Die Schaltung des SE-845

Jetzt wird’s interessant. Geplant war eigentlich, „meine“ bekannte zweistufige Vorstufen- bzw. Treiberschaltung (hier und hier). Bis mich wieder mein Spleen beim Schlawittchen packte, am Lautsprecher die gleiche Phasenlage des Signals zu erhalten, wie sie auch eingespeist wurde. Heisst also, dass nur eine Verstärkerstufe vor der 845 eingesetzt werden soll.

Natürlich sollte das mit einem Pentödchen realisiert werden. Was bei einer 300B möglich ist, sollte doch auch bei einer 845 möglich sein. Dieser Ansatz ist nicht neu. Gibt es bereits mit „Noval-Röhren“ (EL802) oder mit parallel geschalteten Trioden. Hier ist aber Oktal vorgegeben und da scheint die ursprünglich verwendete 6SJ7 nicht unbedingt die beste Wahl zu sein. Mehr Dampf (sprich Verstärkung) verspricht hingegen die 6AC7 (bzw. das russische Pendant 6Ж4). Zu dieser Röhre später etwas mehr.
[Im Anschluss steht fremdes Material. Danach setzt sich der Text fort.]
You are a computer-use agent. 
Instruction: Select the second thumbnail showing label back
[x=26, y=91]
Danach sollte (je Kanal) eine Triode geflanscht werden, die aber „nur“ als Impedanzwandler arbeitet. Die Phase wird damit ja nicht „gedreht“, verstärkt wird auch nichts, aber die 845 wird „niederohmig“ angesteuert. Hierfür käme eigentlich nur eine 6SN7 mit parallel geschalteten Triodensystemen in Frage. Doch da lasse ich mal hübsch die Finger von. Es wird mir (unverständlicherweise) viel zuviel Bohei um die 6SN7 gemacht…
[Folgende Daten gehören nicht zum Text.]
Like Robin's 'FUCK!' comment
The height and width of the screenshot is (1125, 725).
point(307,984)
Ein 6SN7-Derivat gibt es nämlich auch in „einfacher“ Version, also mit nur einem Triodensystem. Wie hiess sie noch gleich…? Sechs… Sechs… Ah, ja! …Jott fünef. Und zwar die in Ganzkörpermetallkondom. Damit liesse sich eine (theoretische) Ausgangsimpedanz von unter 500Ω erzielen. So etwas birgt allerdings auch noch eine kleine Falle, in die ich (natürlich) hineinstolpere…

Spätestens jetzt daran denken, dass bei dieser Schaltungsauslegung die primärseitigen Übertrageranschlüsse vertauscht werden müssen!

Das getrickste Trick-Netzteil

Nächste Planänderung. „Dank“ der Wiedereinarbeitungszeit musste ich mir für das Netzteil der Vor- bzw. Treiberstufe etwas anderes einfallen lassen. Weil nämlich wegen den klaustrophobisch-ähnlichen Zuständen…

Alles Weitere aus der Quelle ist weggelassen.